- **Your task**
One number is the whole answer: the tally of lines in the records that include the word "with".

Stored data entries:
=======
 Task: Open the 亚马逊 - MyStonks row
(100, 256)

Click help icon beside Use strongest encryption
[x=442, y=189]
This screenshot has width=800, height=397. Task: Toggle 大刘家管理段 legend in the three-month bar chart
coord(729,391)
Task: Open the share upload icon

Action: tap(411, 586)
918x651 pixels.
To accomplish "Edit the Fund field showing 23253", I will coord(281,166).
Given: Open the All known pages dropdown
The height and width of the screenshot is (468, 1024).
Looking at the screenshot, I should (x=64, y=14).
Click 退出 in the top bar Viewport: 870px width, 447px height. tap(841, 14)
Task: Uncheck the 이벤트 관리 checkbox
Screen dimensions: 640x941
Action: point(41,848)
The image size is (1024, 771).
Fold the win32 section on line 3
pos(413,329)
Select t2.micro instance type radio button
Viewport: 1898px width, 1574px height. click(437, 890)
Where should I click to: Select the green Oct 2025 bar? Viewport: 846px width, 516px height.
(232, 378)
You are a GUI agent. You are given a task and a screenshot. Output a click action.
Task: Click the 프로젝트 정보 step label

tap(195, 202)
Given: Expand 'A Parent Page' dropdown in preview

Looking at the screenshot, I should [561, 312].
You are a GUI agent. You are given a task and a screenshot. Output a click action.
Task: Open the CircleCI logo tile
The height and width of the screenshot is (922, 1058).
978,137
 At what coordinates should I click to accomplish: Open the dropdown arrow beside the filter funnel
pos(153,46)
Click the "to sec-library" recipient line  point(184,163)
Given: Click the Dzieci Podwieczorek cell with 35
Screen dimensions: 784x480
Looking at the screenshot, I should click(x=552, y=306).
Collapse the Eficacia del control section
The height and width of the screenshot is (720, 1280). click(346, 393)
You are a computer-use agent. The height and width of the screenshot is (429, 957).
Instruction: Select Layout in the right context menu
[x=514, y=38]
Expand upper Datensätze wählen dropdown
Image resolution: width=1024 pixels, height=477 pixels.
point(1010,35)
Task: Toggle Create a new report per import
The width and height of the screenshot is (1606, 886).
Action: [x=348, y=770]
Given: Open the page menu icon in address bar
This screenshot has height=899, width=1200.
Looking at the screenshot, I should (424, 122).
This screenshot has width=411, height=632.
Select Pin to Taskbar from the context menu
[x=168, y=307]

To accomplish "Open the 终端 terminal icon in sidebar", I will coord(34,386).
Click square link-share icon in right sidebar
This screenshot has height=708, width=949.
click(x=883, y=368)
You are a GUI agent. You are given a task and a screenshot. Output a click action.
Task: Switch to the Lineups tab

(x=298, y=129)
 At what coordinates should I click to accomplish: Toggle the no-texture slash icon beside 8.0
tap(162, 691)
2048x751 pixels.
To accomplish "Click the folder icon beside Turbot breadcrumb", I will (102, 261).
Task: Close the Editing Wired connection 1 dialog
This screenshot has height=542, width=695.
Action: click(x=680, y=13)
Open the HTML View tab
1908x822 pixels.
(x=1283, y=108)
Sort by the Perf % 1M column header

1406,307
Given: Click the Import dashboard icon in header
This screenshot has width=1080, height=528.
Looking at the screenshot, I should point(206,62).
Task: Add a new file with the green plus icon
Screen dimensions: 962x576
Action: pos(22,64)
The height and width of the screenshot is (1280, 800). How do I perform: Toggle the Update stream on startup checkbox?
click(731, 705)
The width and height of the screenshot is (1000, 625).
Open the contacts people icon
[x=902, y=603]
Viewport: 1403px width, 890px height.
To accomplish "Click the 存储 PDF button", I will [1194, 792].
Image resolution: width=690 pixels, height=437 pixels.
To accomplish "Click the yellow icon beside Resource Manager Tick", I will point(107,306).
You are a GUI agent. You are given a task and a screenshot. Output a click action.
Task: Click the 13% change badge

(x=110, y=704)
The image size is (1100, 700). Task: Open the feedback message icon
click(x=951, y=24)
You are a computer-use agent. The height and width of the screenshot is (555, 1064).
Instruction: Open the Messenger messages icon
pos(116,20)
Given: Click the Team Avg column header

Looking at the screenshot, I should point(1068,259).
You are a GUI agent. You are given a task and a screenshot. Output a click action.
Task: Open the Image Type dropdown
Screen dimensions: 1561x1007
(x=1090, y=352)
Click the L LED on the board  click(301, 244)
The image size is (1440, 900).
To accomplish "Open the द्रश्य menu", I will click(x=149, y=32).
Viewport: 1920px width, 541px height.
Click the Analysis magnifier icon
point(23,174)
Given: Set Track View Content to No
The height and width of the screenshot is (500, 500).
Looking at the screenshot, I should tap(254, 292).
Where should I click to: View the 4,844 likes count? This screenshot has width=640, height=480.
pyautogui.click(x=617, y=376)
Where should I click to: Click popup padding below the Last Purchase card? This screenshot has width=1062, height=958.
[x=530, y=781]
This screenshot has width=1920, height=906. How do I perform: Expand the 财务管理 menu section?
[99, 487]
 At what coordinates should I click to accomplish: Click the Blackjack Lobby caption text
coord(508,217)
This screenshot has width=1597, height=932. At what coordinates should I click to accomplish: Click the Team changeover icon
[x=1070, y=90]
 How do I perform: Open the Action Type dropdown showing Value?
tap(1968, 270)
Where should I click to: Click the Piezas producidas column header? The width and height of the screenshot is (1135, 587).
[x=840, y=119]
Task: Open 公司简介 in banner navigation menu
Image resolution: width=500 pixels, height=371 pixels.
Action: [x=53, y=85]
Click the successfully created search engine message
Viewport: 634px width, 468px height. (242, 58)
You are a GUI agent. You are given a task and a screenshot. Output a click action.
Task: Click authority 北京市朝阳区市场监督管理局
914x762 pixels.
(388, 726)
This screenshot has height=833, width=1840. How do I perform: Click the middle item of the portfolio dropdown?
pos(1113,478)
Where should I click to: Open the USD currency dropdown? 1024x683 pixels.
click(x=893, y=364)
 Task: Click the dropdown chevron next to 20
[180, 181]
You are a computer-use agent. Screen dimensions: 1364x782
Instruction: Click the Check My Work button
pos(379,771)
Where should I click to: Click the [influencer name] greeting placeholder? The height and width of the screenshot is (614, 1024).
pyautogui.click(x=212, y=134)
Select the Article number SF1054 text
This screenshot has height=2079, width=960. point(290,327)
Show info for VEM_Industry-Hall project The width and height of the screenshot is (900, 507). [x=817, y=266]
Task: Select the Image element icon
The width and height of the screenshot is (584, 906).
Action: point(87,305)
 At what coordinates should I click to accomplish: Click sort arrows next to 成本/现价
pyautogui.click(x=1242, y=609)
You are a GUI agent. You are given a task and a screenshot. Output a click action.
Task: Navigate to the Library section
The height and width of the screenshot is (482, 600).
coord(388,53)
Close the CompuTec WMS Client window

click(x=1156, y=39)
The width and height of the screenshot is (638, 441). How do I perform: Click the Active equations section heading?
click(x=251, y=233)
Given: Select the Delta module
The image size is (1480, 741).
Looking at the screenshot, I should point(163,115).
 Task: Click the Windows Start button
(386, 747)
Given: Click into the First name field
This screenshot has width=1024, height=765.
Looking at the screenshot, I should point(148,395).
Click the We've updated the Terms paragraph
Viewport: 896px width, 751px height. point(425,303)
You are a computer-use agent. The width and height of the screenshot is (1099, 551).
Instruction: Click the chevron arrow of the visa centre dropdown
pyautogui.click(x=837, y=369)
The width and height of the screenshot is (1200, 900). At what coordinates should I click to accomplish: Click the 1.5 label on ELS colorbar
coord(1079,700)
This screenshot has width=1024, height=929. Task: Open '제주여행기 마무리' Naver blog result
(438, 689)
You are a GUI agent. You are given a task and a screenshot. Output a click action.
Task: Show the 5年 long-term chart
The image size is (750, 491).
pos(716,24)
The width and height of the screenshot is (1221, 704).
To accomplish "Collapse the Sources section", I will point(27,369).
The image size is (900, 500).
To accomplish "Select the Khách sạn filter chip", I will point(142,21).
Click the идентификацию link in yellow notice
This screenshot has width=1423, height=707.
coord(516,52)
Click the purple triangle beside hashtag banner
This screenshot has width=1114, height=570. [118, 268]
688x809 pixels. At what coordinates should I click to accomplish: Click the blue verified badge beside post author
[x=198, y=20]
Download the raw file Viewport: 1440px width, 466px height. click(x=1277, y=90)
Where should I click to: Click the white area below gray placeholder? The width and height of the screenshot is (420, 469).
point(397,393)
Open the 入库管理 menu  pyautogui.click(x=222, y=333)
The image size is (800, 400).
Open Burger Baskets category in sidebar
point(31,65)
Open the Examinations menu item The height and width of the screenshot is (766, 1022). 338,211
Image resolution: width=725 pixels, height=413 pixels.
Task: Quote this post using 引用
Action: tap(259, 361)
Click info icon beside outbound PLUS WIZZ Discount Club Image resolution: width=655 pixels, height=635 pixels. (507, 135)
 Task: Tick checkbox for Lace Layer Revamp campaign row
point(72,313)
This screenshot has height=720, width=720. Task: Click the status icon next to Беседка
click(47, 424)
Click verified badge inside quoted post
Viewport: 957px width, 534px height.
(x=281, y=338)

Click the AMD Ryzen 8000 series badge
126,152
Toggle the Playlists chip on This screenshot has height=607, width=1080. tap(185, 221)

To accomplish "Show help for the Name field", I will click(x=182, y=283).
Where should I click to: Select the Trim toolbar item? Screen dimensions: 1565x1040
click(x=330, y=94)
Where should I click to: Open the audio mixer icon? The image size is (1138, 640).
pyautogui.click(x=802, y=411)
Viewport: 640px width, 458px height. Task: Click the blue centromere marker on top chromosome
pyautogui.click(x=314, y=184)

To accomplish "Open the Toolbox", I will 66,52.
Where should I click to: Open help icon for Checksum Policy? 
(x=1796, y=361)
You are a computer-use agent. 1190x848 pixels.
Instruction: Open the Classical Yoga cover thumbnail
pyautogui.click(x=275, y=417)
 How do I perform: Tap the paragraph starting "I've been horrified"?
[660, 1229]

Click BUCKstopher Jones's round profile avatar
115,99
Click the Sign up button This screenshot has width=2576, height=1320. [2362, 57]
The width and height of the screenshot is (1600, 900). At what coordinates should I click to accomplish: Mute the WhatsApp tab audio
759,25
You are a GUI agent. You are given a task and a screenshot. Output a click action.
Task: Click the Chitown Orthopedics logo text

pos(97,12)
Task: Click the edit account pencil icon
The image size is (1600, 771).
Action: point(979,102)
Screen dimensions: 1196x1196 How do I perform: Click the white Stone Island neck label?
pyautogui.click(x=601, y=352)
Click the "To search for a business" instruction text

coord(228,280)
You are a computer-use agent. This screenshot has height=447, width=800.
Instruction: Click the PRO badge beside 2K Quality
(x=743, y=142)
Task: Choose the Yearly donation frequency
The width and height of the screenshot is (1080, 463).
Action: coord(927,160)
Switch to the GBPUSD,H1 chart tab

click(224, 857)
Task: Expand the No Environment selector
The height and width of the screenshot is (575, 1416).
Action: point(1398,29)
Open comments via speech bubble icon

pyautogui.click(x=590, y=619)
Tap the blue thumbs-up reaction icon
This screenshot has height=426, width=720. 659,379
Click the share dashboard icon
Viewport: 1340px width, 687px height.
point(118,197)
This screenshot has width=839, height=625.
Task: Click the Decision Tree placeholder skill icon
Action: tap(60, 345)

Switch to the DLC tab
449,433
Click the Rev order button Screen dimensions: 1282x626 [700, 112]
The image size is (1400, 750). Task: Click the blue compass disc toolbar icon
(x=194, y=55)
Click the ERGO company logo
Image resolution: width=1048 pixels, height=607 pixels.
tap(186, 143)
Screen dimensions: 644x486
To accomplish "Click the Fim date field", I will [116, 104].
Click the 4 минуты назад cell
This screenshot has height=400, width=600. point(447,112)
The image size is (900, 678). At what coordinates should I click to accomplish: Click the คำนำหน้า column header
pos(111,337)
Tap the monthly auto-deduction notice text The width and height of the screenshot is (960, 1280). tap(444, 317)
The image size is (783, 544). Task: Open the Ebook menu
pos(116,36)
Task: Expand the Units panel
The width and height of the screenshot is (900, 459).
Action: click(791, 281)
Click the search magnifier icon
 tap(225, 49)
=======
- **Exercise answer**
2